Let's say you want to compile a bibliography consisting of 10-15 publications by the same publisher. Obviously, you'd want to avoid typing the publisher's name for every single reference. This is where shortcuts come in. First, you have to specify at least one shortcut category. Choose Edit -> Preferences and click on the Shortcuts tab. Press the New button, and give the category a name -- Publisher, for example. Press OK to save the category and close the Preferences window. Now, when you create a new reference or open an existing one in the Reference Editor, you see the defined shortcut category at the top of the window.

By default the shortcut menu is empty, and you can enter your shortcuts manually, or let Bibus do the donkey work. To let Bibus do the work for you, choose the Edit shortcuts option, press the Capture button, select the field you want Bibus to process (in this case, Publisher), and press OK. Bibus then creates a shortcut list containing all the publishers that are already in the bibliography database.

Using Bibus with Writer

Since you've already configured the connection between OpenOffice.org and Writer during the setup procedure and the first run, you can insert citations from Bibus into a Writer document right away. Select the reference in Bibus you want to cite, then choose OpenOffice.org -> Insert Citation, or use the Ctrl-I key combination. This inserts the reference identifier and updates the Bibliography section in the current Writer document. To format the bibliography properly, choose the Format bibliography command from the OpenOffice.org menu.
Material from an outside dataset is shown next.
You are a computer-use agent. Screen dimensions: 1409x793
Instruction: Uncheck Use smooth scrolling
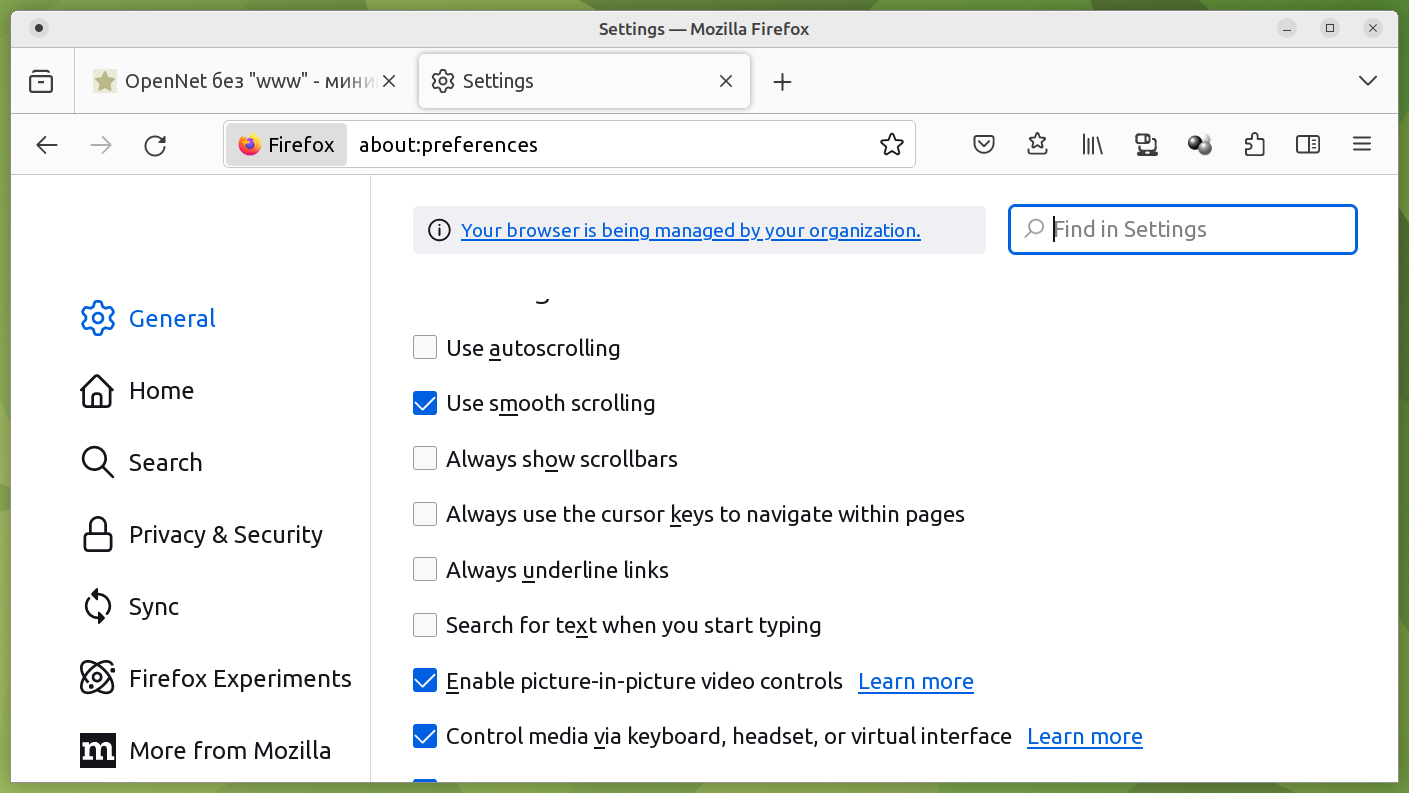425,404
This formats the bibliography according to the selected style.

To format identifiers and bibliographical entries in the Writer document, Bibus uses styles. The application contains a few pre-defined styles, but you can create your own styles too. In fact, the ability to define styles and customize the way citations and bibliographies are formatted in the Writer document is one of the features that make Bibus such a powerful and flexible bibliographic tool.

Despite the sheer number of formatting options Bibus has to offer, defining a new style or editing an existing one is not all that difficult. The easiest way to come to grips with Bibus styles is to tweak some options of a predefined style, such as en_AsInDatabase. Make sure that the en_AsInDatabase style is selected and choose OpenOffice.org -> Formatting -> Edit to open the References formatting editor.

To edit the format and field order of the references in the bibliography, click on the Fields ordering tab. Let's say you want to remove the Editor field and format the Book title fields as italic. To remove the Editor field, press the Editor button and then press Delete. To apply italics to the Book title, press the Booktitle field and tick the Bold check box in the Style section. That's it. The Styles feature has another clever detail: instead of defining formatting for every single type of publication, you can format the ARTICLE type and set other publication types to use the specified formatting.


Admittedly, Bibus is not a tool for everyone: most users never even touch Writer's bibliography tool (which probably explains its limitations). But besides being solid bibliographical software, Bibus does an extremely important thing -- it turns OpenOffice.org into a high-end tool for academics and professional writers alike.